Extracto del documento:
##########
Esto nunca tuvo que ver con la realidad del peligro o de la infección, sino con su percepción, con retrasar constantemente su percepción. Por eso Simón habla siempre en pasado o para el pasado, cosa que no tiene mérito en un supuesto científico como no lo tiene en un supuesto vidente. Ésta sigue siendo la mejor prueba de que la gestión ha sido política y no científica. Suprimir el contacto, como hacer obligatorias las mascarillas, como hacer visibles los enfermos y los muertos, significaba convertir tu vida en infecciosa y poner a toda la gente en un pontón de leprosos. Con lo del codito aún se podía fingir que la cosa no era tan grave. Se cambiaba la mano por el codo, como un pulpo que alterna tentáculos, y aún parecía divertido, porque tenía algo de tocar a la otra persona como un virtuoso de la pandereta. Era divertido y exorcizante, como las canciones en pijama, como los payasetes de balcón, como el “saldremos más fuerte”, eso en lo que se enfocaban nuestras autoridades más que en protegernos y en salvarnos.
##########
Registros extraídos:
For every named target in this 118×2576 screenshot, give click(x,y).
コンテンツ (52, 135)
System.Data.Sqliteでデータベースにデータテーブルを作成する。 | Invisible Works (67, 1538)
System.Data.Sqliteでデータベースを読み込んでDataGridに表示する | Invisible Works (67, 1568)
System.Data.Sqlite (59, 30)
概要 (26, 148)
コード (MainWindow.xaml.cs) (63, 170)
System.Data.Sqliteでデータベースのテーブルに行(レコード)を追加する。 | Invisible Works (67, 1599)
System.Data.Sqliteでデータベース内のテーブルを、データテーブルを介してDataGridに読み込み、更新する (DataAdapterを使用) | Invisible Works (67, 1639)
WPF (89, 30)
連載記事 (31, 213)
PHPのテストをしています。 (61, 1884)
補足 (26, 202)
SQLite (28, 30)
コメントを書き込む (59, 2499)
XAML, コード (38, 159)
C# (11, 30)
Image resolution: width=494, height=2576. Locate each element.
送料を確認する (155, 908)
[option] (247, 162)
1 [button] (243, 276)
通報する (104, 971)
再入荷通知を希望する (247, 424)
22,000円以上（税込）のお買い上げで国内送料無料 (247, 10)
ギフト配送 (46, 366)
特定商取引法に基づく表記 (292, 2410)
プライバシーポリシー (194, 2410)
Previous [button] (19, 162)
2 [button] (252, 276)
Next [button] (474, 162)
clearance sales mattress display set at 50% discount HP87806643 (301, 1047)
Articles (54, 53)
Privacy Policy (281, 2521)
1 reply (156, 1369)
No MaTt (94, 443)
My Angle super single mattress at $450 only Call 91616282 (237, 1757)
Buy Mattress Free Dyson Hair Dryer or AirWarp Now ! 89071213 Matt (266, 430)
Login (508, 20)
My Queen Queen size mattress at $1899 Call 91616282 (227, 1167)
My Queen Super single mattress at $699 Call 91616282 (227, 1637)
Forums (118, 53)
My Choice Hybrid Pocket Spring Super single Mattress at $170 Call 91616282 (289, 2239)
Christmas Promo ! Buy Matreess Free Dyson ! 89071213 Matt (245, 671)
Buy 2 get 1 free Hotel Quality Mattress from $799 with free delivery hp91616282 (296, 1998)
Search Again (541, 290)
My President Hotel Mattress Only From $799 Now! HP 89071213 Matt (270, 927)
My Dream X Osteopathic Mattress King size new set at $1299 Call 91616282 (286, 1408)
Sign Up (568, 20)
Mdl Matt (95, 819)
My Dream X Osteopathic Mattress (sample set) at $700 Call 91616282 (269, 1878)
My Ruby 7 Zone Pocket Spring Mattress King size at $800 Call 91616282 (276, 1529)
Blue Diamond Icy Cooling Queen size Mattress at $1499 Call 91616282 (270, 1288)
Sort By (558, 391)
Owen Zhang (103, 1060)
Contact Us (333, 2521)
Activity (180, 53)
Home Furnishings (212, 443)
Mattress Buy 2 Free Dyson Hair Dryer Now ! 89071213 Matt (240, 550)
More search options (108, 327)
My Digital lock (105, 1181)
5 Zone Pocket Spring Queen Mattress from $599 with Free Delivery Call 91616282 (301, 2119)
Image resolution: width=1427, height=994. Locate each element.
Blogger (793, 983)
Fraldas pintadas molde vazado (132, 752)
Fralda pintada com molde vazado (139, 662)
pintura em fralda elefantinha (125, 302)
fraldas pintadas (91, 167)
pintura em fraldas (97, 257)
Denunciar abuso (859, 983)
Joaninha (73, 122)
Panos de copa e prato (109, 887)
##########
Ejercicio 1: Indique si cada afirmación concuerda con el extracto sobre la gestión de la infección y cite las palabras exactas que lo deciden: (a) Simón habla siempre en futuro. (b) La gestión ha sido política y no científica. (c) Con lo del codito se cambiaba la mano por el codo.
Ejercicio 2:
Responda a estas preguntas según el extracto sobre la gestión de la infección:
(a) ¿Con qué animal se compara el gesto de alternar la mano y el codo?
(b) Además de suprimir el contacto, ¿qué dos medidas convertían la vida en infecciosa?
(c) ¿A qué tipo de músico se parecía quien tocaba a la otra persona con el codo?
Ejercicio 3: Prolongue el extracto sobre la gestión de la infección a partir de su última oración, con uno o dos párrafos en el mismo tono.
Los registros no intervienen en este ejercicio.

Respuesta 1:
(a) No: "Simón habla siempre en pasado o para el pasado".
(b) Sí: "la mejor prueba de que la gestión ha sido política y no científica".
(c) Sí: "Se cambiaba la mano por el codo".

Respuesta 2:
(a) Con un pulpo que alterna tentáculos.
(b) Hacer obligatorias las mascarillas y hacer visibles los enfermos y los muertos.
(c) A un virtuoso de la pandereta.

Respuesta 3:
La OMS, siempre avizor, dice ahora que lo del codo no es seguro. Claro, tocábamos todo con el codo pero era allí al final donde acababa la mascarilla, ya como una rica cesta de setas del virus. La OMS, organización quizá más protocolaria que otra cosa, nos propone saludar con la mano en el pecho, en plan quarterback americano. La verdad, no sé qué tiene de malo una leve inclinación de cabeza, que te deja entre lord, mosquetero y karateka. Yo ya la usaba antes del virus, me parece más elegante y además se libra uno de recibir carmín de yeso o sudores de mantequilla. Pero, claro, nunca se trató de lo seguro ni de lo práctico. Las prioridades siempre han sido otras. Probablemente, el Gobierno pronto propondrá como saludo oficial y españolísimo, sin americanadas, ese meterse el dedo en la nariz de Simón, anunciado en un susurro, una súplica o un rezo, como el pis o el Jesusito de mi vida de los niños. El rezo sigue siendo, ciertamente, nuestra mejor estrategia epidemiológica. Y el dedo en la nariz, exploratorio y con fruto pobre pero ufano, la insuperable respuesta gubernamental.
El bicho se puede pillar o no, pero uno intenta que al menos no te pille haciendo el hombre rana con los pies, o chocando los codos como un esquimal sin nariz, o bailando la yenka si es lo próximo que recomienda la OMS. Ahora nos dicen que lo de los codos no es seguro, cosa que significa que nunca lo fue. Ni era seguro ni le vio uno nunca la necesidad ni tampoco la estética, porque más que un roce de codos era un guiño de sobacos. Resulta que igual tu colega que una reina te guiñaban el sobaco y uno se quedaba como si al colega o a la reina le hubieras entrevisto la huevera o el liguero.